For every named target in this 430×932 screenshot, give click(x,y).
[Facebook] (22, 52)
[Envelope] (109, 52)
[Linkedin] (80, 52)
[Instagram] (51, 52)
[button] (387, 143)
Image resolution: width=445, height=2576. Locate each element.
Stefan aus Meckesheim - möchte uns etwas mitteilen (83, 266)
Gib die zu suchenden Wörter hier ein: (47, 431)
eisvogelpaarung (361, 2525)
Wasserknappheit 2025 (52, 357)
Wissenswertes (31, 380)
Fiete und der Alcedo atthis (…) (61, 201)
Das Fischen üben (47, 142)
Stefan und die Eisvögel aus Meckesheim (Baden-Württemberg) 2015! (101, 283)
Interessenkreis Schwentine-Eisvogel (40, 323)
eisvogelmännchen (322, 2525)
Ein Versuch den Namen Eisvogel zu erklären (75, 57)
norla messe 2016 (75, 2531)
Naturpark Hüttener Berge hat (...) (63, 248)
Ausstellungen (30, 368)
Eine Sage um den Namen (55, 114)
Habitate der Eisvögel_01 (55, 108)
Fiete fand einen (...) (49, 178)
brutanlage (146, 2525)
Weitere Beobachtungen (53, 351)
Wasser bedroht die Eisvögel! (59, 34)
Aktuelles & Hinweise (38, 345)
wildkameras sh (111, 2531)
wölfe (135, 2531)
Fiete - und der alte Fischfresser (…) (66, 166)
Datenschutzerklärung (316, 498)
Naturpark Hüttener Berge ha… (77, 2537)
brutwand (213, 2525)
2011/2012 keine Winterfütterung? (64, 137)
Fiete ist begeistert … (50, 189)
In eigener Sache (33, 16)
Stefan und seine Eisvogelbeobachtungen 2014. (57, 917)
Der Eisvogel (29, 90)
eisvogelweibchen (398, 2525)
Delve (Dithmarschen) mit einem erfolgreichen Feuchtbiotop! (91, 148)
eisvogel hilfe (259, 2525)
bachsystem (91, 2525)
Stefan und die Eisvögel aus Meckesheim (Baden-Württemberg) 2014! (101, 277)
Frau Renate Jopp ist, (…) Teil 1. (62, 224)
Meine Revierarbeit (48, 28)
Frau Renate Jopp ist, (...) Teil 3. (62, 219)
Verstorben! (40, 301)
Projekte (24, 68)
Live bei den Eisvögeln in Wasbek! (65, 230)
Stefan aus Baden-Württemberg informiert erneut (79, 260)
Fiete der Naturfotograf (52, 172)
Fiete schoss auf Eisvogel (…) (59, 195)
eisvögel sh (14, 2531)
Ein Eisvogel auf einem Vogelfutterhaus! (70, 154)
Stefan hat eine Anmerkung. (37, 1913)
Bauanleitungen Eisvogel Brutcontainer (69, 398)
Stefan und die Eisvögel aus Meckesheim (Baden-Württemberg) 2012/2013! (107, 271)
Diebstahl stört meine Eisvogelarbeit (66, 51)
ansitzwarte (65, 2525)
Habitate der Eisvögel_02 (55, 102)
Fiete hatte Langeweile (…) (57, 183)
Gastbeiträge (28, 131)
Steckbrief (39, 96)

======

Taking the entries above, write out exactly the lines starting with the line containing "Wissenswertes (31, 380)" and going on through the line containing "eisvogelmännchen (322, 2525)", both included, and nothing else.

**Answer to the exercise:**
Wissenswertes (31, 380)
Fiete und der Alcedo atthis (…) (61, 201)
Das Fischen üben (47, 142)
Stefan und die Eisvögel aus Meckesheim (Baden-Württemberg) 2015! (101, 283)
Interessenkreis Schwentine-Eisvogel (40, 323)
eisvogelmännchen (322, 2525)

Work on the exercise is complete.